WithJoin send rpc request to join an existing cluster.

func WithMembers

func WithMembers(membs ...RawMember) StartOption

WithMembers add the given members to the raft node.

WithMembers safe to be used with initiate cluster kind options, ("WithForceNewCluster", "WithRestore", "WithInitCluster") Otherwise, it may conflicts with other options like WithJoin.

As long as only one url member, WithMembers will only set the current node, then it will be safe to be composed with other options even "WithJoin".

WithMembers and WithInitCluster must be applied to all cluster nodes when they are composed, Otherwise, the quorum will be lost and the cluster become unavailable.

Node A:
n.Start(WithInitCluster(), WithMembers(<node A>, <node B>))

Node B:
n.Start(WithInitCluster(), WithMembers(<node B>, <node A>))

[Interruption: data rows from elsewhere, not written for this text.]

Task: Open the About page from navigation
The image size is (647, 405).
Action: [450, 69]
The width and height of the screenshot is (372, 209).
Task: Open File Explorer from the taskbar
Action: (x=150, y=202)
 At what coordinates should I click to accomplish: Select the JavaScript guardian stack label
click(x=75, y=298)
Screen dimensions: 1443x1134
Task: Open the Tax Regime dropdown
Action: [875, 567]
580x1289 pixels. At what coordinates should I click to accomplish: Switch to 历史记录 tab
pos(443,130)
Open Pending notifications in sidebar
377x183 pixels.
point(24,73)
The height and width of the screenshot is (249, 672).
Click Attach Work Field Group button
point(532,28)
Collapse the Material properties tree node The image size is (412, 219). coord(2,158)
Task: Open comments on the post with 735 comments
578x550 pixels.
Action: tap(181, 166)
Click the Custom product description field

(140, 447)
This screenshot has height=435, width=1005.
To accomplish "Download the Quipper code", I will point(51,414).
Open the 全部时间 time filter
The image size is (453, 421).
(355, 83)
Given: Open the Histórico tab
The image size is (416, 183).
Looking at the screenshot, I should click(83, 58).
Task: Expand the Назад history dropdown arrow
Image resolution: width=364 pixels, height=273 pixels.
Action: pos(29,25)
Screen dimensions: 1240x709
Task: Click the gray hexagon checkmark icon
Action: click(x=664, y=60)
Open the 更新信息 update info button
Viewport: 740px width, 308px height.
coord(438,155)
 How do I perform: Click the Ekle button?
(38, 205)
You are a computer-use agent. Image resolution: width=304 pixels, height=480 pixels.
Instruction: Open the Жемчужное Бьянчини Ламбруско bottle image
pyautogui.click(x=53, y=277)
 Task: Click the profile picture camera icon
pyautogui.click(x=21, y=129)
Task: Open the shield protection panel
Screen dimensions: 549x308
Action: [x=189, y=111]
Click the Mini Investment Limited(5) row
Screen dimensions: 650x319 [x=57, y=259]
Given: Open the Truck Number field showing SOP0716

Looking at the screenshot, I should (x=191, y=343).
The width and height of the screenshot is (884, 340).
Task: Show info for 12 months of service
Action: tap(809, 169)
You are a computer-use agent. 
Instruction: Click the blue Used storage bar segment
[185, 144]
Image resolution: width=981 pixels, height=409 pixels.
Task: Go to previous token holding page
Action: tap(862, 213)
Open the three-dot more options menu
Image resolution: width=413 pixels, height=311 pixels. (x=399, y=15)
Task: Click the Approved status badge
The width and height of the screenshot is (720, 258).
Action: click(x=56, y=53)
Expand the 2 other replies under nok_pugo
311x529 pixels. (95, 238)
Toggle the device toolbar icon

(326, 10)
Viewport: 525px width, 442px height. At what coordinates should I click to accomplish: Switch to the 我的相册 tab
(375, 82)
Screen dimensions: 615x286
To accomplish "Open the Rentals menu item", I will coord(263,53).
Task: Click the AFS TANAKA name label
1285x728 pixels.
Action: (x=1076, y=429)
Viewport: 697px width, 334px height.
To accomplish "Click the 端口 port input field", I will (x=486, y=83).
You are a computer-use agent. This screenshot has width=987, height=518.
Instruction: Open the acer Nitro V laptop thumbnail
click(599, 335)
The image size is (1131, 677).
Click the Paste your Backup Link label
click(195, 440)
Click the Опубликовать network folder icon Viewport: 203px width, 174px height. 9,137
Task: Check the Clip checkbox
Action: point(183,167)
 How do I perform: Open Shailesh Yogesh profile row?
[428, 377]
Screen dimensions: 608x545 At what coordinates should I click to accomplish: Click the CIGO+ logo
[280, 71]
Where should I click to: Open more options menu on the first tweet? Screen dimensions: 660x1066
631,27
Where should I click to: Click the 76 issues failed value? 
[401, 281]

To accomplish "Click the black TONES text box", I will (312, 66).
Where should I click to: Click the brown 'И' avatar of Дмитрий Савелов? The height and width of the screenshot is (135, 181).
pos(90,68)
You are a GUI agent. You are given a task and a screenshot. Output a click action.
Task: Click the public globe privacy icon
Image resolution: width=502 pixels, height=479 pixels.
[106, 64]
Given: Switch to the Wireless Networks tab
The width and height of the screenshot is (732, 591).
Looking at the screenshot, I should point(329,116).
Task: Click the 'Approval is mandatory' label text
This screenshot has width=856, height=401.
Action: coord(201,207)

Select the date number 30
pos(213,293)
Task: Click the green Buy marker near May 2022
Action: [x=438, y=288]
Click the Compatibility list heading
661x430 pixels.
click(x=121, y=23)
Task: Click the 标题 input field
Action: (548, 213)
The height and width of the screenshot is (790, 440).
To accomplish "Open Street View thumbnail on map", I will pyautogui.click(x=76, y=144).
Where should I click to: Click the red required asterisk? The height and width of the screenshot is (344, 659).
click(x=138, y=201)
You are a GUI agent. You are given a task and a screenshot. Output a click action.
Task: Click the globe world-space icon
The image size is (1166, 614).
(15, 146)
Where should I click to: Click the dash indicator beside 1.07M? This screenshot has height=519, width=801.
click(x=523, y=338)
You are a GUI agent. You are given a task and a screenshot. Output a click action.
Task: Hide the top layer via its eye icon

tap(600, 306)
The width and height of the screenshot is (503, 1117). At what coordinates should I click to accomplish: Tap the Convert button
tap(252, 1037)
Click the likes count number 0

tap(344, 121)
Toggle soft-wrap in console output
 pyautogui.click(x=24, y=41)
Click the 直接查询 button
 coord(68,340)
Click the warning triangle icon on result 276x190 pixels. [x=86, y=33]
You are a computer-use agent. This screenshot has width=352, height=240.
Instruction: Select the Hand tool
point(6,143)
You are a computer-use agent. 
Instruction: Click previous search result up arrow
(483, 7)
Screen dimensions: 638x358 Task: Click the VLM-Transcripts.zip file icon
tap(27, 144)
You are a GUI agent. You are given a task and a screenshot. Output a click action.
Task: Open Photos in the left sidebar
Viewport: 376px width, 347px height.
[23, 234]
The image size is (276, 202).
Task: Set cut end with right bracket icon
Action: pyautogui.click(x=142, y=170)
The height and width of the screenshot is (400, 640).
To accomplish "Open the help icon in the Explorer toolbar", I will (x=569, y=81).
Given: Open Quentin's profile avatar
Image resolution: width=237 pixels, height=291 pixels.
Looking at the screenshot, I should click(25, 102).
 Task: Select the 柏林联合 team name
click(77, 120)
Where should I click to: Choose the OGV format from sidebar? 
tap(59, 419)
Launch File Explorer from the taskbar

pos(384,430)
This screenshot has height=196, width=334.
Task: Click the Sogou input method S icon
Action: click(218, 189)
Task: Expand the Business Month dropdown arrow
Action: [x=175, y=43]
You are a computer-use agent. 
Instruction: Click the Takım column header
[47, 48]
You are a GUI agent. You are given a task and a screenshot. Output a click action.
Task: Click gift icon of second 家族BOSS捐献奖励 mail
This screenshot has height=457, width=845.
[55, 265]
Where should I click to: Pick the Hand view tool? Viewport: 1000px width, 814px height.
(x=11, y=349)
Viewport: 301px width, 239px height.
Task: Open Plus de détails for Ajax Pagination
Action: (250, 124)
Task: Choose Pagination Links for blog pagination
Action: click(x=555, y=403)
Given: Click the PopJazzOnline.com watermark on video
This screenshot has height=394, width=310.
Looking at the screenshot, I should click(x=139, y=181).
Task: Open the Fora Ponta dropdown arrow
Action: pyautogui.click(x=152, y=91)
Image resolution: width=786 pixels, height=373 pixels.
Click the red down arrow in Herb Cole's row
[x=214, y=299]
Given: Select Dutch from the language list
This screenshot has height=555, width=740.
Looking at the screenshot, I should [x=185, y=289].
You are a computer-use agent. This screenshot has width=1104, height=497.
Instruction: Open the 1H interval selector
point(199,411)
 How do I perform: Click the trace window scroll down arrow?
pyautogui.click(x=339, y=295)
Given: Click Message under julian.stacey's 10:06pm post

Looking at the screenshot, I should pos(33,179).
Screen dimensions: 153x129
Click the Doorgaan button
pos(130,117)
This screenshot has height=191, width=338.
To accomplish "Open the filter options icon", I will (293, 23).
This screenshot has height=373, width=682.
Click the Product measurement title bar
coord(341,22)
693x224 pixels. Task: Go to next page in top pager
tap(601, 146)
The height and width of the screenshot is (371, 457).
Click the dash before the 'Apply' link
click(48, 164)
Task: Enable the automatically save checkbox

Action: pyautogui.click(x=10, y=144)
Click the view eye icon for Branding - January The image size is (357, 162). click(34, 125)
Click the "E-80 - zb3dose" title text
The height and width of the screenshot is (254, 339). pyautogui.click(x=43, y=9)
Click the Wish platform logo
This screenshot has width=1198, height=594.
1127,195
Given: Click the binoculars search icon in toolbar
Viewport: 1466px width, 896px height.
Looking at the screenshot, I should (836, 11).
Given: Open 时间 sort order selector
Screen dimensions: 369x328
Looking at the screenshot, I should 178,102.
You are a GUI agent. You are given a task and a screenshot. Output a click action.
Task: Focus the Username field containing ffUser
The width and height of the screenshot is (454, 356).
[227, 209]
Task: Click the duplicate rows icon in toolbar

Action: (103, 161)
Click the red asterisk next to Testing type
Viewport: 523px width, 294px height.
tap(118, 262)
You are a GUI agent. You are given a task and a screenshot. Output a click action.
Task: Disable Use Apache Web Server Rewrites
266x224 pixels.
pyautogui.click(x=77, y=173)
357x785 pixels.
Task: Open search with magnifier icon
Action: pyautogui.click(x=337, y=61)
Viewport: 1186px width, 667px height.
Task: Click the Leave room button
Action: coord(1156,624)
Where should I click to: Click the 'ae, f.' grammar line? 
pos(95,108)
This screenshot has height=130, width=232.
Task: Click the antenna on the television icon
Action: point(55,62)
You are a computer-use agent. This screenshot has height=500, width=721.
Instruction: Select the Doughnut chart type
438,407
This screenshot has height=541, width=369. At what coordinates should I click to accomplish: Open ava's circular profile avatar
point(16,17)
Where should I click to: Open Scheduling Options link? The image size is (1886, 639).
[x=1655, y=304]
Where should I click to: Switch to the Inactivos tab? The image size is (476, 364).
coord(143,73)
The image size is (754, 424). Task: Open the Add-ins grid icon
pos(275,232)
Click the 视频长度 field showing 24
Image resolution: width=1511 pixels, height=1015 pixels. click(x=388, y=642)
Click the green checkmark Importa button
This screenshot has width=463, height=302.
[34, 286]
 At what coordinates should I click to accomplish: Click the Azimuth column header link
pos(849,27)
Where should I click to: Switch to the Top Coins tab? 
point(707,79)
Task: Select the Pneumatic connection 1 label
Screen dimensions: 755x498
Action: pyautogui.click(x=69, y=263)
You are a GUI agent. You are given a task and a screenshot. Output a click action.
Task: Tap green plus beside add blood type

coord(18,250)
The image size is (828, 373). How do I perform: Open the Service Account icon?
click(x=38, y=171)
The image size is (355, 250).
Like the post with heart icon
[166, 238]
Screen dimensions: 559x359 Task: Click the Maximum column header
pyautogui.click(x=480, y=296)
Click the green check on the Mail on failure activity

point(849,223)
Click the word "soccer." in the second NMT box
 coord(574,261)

Note: first member will be assigned to the current node.

func WithRestart

func WithRestart() StartOption

WithRestart restart raft node from state dir.

func WithRestore

func WithRestore(path string) StartOption

WithRestore initialize a new cluster from snapshot file. One use case for this feature would be in restoring cluster data.

type StateMachine

type StateMachine = raftengine.StateMachine

StateMachine define an interface that must be implemented by application to make use of the raft replicated log.